Risk Management Never Grows Old Amid Ontario’s Soggy Fields

It is a long way to payday, but as we sit on May 4th, 2017 seems to be shaping up as one of those years.  I have been stopped planting for almost a week now and it is raining as I write this.  In fact, there is quite a major rainstorm projected for all of southern Ontario, which will definitely put a crimp in planting progress.  Memories of 2011 are dancing in my mind when I actually planted corn in June.

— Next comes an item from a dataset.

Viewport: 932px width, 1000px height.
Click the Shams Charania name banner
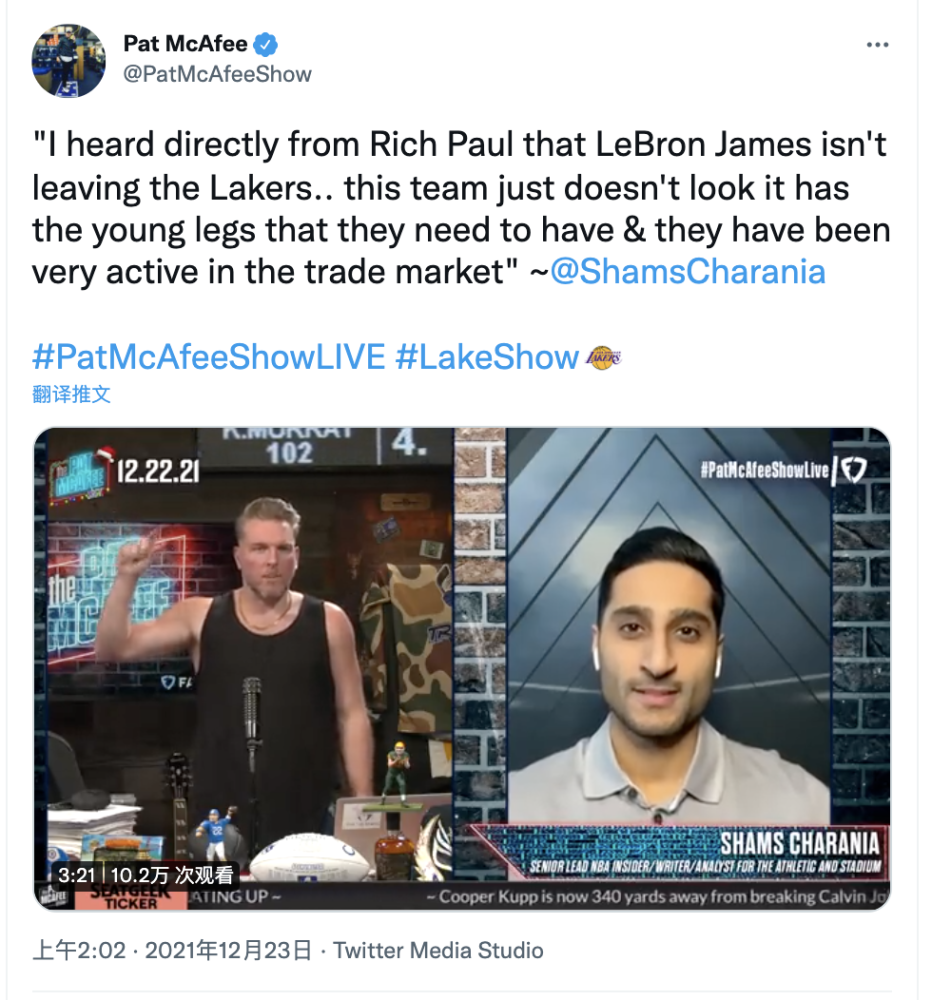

That year turned out to be pretty good, but you never really want to go there.  One thing that we know growing row crops in Ontario and Québec is that there is a limit to our production season.  It is true in my area near Dresden Ontario we have one of the longest growing seasons in Canada.  However, as we reach into the more northern and eastern parts of Ontario as well as Québec there is a limit to how far we can push the season.  Frost comes both late in the spring and early in the fall as we move north.  It means in Ontario we have to get the corn planted early to maximize our chances of good production.

I think at times like this when our spring production season is being compromised by too much water and bad weather, we forget that.  In Canada, we have a tremendous crop production system, but we are always bumping up against the limitations of our climate.  Even though Canada is probably benefiting along with Russia from a changing climate, our growing season is still short compared to places south of us.  Any delays in the spring have a much better chance of catching up with you later.

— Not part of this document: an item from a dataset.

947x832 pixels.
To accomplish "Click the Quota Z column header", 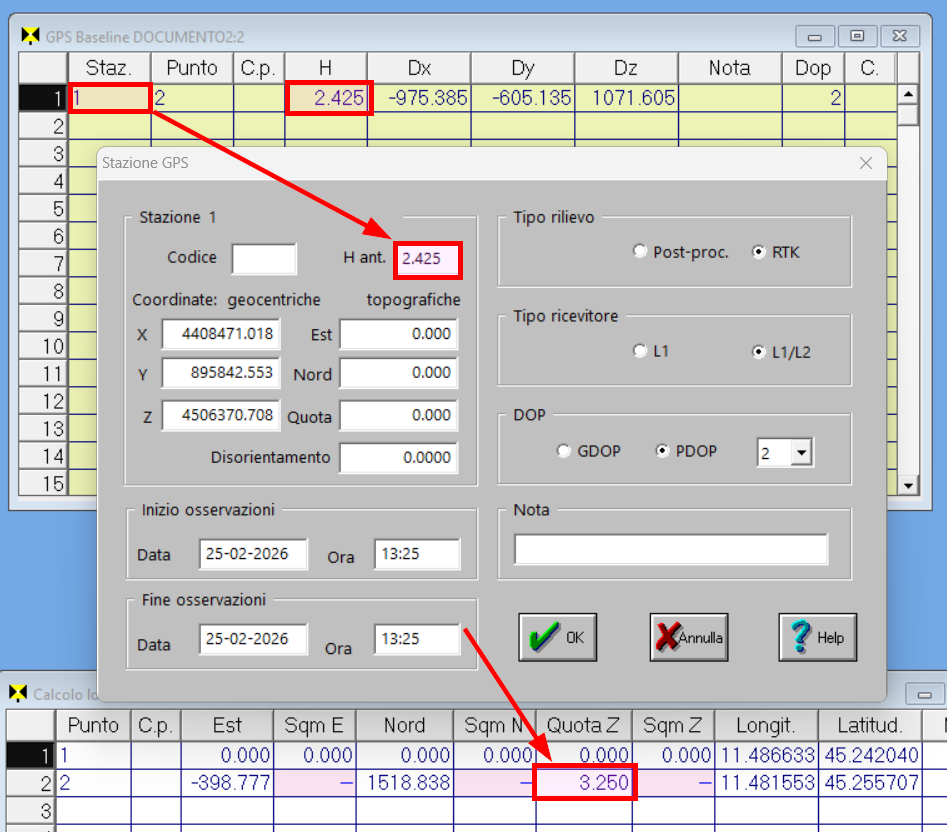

That is one reason there is quite a limitation to row crop production on the Canadian prairies.  I have many acquaintances in Manitoba, Saskatchewan and Alberta.  A few years ago I was scheduled to speak at a meeting in Edmonton in January.  About six months before the meeting I was contacted by the individual representing the organization who invited me.  He told me that he was growing grazing corn north of Edmonton for his cattle.  I asked him when did he expect frost.  He responded by laughing and saying, “right about now”! It was August 25th.  So our seasons are very short, especially in Western Canada.

For farmers, this is the world we live in.  However, it’s easy to forget when things go good.  For instance, over my career I’ve had some bad years because bad weather imposed its will on my crops and me.  Four years come to mind, 1988, 1991, 2001 and 2002.  All of those years were drought years.  Of course, I’ve had bad years because of wet weather.  It’s all part of the risk management profile I operate in.  Within that, there are a myriad of things I do to mitigate risk aside from the many marketing tools I use on my crop prices.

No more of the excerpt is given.